# Aim of the exercise
Exactly as shown, give the full listing again.

# Material for this exercise
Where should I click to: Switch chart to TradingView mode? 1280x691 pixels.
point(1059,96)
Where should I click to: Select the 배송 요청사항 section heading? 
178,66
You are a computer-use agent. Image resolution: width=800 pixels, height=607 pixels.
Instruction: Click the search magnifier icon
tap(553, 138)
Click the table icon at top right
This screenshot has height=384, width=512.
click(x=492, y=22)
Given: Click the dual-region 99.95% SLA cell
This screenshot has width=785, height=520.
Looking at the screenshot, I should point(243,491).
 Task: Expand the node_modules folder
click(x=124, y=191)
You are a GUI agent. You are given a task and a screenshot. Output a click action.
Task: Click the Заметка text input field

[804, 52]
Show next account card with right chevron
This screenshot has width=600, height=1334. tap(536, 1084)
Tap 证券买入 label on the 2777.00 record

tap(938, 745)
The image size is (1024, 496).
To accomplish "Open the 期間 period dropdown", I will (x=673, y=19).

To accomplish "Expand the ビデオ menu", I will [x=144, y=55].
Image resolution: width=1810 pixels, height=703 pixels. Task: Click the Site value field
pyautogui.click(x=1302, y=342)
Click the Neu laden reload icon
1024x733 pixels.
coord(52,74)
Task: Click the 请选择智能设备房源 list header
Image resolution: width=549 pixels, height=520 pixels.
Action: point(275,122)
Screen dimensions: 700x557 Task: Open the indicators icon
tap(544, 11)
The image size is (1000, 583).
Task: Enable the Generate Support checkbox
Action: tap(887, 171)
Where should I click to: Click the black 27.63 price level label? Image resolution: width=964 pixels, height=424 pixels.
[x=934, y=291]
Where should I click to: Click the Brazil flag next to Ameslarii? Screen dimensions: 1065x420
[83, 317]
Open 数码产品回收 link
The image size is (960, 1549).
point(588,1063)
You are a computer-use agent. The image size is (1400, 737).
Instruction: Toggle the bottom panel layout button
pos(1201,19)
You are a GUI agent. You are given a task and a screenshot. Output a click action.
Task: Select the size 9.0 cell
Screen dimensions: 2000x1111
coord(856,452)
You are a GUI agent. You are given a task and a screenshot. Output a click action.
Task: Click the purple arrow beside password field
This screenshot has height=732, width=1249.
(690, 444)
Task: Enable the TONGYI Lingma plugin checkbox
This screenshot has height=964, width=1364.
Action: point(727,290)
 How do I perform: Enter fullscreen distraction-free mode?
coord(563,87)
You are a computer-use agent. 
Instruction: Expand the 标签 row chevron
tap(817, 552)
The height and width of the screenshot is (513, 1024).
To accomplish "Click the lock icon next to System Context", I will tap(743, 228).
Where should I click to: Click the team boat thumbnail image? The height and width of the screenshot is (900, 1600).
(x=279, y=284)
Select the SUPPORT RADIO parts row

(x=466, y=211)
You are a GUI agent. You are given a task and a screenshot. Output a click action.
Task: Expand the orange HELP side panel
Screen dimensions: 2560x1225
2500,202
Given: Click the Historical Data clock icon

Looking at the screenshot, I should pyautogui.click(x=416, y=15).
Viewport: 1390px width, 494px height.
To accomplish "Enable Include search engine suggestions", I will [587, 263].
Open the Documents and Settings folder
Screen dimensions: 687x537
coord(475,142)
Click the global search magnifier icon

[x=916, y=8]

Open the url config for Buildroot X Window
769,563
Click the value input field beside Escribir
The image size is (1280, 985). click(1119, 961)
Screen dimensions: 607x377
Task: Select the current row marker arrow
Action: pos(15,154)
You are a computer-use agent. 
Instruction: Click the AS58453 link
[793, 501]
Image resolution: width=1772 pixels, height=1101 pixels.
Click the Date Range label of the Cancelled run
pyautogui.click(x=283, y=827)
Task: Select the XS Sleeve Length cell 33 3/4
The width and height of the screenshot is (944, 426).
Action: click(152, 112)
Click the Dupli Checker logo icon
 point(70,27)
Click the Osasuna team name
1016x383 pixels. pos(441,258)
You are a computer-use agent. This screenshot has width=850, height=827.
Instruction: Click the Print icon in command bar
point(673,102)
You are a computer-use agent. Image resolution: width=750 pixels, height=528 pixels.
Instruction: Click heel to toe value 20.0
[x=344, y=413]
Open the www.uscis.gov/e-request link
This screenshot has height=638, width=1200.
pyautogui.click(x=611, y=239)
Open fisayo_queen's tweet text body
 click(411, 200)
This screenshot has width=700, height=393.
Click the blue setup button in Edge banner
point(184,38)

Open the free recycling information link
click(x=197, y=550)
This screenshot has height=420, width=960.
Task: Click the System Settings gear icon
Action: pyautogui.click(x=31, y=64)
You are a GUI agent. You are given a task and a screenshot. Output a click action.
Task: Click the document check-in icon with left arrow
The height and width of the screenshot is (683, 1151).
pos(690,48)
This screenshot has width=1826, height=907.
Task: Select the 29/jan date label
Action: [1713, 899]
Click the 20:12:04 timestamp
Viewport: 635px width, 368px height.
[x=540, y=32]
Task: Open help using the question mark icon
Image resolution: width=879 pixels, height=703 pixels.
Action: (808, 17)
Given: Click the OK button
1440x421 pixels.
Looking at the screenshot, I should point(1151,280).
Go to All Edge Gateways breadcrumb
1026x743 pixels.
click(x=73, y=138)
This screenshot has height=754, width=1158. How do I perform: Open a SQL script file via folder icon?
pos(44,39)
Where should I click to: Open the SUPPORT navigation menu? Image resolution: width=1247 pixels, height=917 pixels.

# Answer
Where should I click to: Switch chart to TradingView mode? 1280x691 pixels.
point(1059,96)
Where should I click to: Select the 배송 요청사항 section heading? 
178,66
You are a computer-use agent. Image resolution: width=800 pixels, height=607 pixels.
Instruction: Click the search magnifier icon
tap(553, 138)
Click the table icon at top right
This screenshot has height=384, width=512.
click(x=492, y=22)
Given: Click the dual-region 99.95% SLA cell
This screenshot has width=785, height=520.
Looking at the screenshot, I should point(243,491).
 Task: Expand the node_modules folder
click(x=124, y=191)
You are a GUI agent. You are given a task and a screenshot. Output a click action.
Task: Click the Заметка text input field

[804, 52]
Show next account card with right chevron
This screenshot has width=600, height=1334. tap(536, 1084)
Tap 证券买入 label on the 2777.00 record

tap(938, 745)
The image size is (1024, 496).
To accomplish "Open the 期間 period dropdown", I will (x=673, y=19).

To accomplish "Expand the ビデオ menu", I will [x=144, y=55].
Image resolution: width=1810 pixels, height=703 pixels. Task: Click the Site value field
pyautogui.click(x=1302, y=342)
Click the Neu laden reload icon
1024x733 pixels.
coord(52,74)
Task: Click the 请选择智能设备房源 list header
Image resolution: width=549 pixels, height=520 pixels.
Action: point(275,122)
Screen dimensions: 700x557 Task: Open the indicators icon
tap(544, 11)
The image size is (1000, 583).
Task: Enable the Generate Support checkbox
Action: tap(887, 171)
Where should I click to: Click the black 27.63 price level label? Image resolution: width=964 pixels, height=424 pixels.
[x=934, y=291]
Where should I click to: Click the Brazil flag next to Ameslarii? Screen dimensions: 1065x420
[83, 317]
Open 数码产品回收 link
The image size is (960, 1549).
point(588,1063)
You are a computer-use agent. The image size is (1400, 737).
Instruction: Toggle the bottom panel layout button
pos(1201,19)
You are a GUI agent. You are given a task and a screenshot. Output a click action.
Task: Select the size 9.0 cell
Screen dimensions: 2000x1111
coord(856,452)
You are a GUI agent. You are given a task and a screenshot. Output a click action.
Task: Click the purple arrow beside password field
This screenshot has height=732, width=1249.
(690, 444)
Task: Enable the TONGYI Lingma plugin checkbox
This screenshot has height=964, width=1364.
Action: point(727,290)
 How do I perform: Enter fullscreen distraction-free mode?
coord(563,87)
You are a computer-use agent. 
Instruction: Expand the 标签 row chevron
tap(817, 552)
The height and width of the screenshot is (513, 1024).
To accomplish "Click the lock icon next to System Context", I will tap(743, 228).
Where should I click to: Click the team boat thumbnail image? The height and width of the screenshot is (900, 1600).
(x=279, y=284)
Select the SUPPORT RADIO parts row

(x=466, y=211)
You are a GUI agent. You are given a task and a screenshot. Output a click action.
Task: Expand the orange HELP side panel
Screen dimensions: 2560x1225
2500,202
Given: Click the Historical Data clock icon

Looking at the screenshot, I should pyautogui.click(x=416, y=15).
Viewport: 1390px width, 494px height.
To accomplish "Enable Include search engine suggestions", I will [587, 263].
Open the Documents and Settings folder
Screen dimensions: 687x537
coord(475,142)
Click the global search magnifier icon

[x=916, y=8]

Open the url config for Buildroot X Window
769,563
Click the value input field beside Escribir
The image size is (1280, 985). click(1119, 961)
Screen dimensions: 607x377
Task: Select the current row marker arrow
Action: pos(15,154)
You are a computer-use agent. 
Instruction: Click the AS58453 link
[793, 501]
Image resolution: width=1772 pixels, height=1101 pixels.
Click the Date Range label of the Cancelled run
pyautogui.click(x=283, y=827)
Task: Select the XS Sleeve Length cell 33 3/4
The width and height of the screenshot is (944, 426).
Action: click(152, 112)
Click the Dupli Checker logo icon
 point(70,27)
Click the Osasuna team name
1016x383 pixels. pos(441,258)
You are a computer-use agent. This screenshot has width=850, height=827.
Instruction: Click the Print icon in command bar
point(673,102)
You are a computer-use agent. Image resolution: width=750 pixels, height=528 pixels.
Instruction: Click heel to toe value 20.0
[x=344, y=413]
Open the www.uscis.gov/e-request link
This screenshot has height=638, width=1200.
pyautogui.click(x=611, y=239)
Open fisayo_queen's tweet text body
 click(411, 200)
This screenshot has width=700, height=393.
Click the blue setup button in Edge banner
point(184,38)

Open the free recycling information link
click(x=197, y=550)
This screenshot has height=420, width=960.
Task: Click the System Settings gear icon
Action: pyautogui.click(x=31, y=64)
You are a GUI agent. You are given a task and a screenshot. Output a click action.
Task: Click the document check-in icon with left arrow
The height and width of the screenshot is (683, 1151).
pos(690,48)
This screenshot has width=1826, height=907.
Task: Select the 29/jan date label
Action: [1713, 899]
Click the 20:12:04 timestamp
Viewport: 635px width, 368px height.
[x=540, y=32]
Task: Open help using the question mark icon
Image resolution: width=879 pixels, height=703 pixels.
Action: (808, 17)
Given: Click the OK button
1440x421 pixels.
Looking at the screenshot, I should point(1151,280).
Go to All Edge Gateways breadcrumb
1026x743 pixels.
click(x=73, y=138)
This screenshot has height=754, width=1158. How do I perform: Open a SQL script file via folder icon?
pos(44,39)
Where should I click to: Open the SUPPORT navigation menu? Image resolution: width=1247 pixels, height=917 pixels.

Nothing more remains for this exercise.